Muzea, które dotychczas znałam to skarbnice wiedzy historycznej. Nigdy wcześniej nie widziałam muzeum, w którym można się świetnie bawić. Bardzo, bardzo prywatne zdjęcia z Elvisem zachowam dla siebie ale klimat tego muzeum wciągnie Was w dobry nastrój. Każdy znajdzie coś dla siebie, dzieci, młodzież, panie i panowie. I pomyśleć, że to wszystko znajduje się w podziemnym parkingu samochodowym.
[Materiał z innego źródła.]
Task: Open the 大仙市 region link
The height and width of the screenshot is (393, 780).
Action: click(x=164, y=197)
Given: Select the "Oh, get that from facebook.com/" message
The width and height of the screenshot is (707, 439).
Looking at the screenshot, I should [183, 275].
Oprócz kilkunastu amerykańskich wozów zadbano tu o klimat i typowo amerykańską przestrzeń. Wszystko, dosłownie wszystko jest tu, takie hollywoodzkie.
Poczułam tu namiastkę stanów tych z lat 60 tych i 70 tych, które znałam tylko z amerykańskich filmów. Cała kolekcja z pewnością była pieczołowicie zbierana a miejsce urządzono, śmiem rzec z miłości do Ameryki i Elvisa. Rozumiem, bo też go kocham. Świetnym pomysłem jest udostępnienie tego turystom, bo wejść można tu za 10 zł od osoby. Bileterka jest samoobsługowa, wiec można trafić na parking podziemny i spędzić tam tyle czasu, ile się chce. Podczas naszego pobytu tłumów nie było, być może 5 osób, dlatego popstrykaliśmy zdjęcia, których opisu nie robię.
Sami oglądnijcie i oceńcie.
Ten Mustang śni mi się po nocach.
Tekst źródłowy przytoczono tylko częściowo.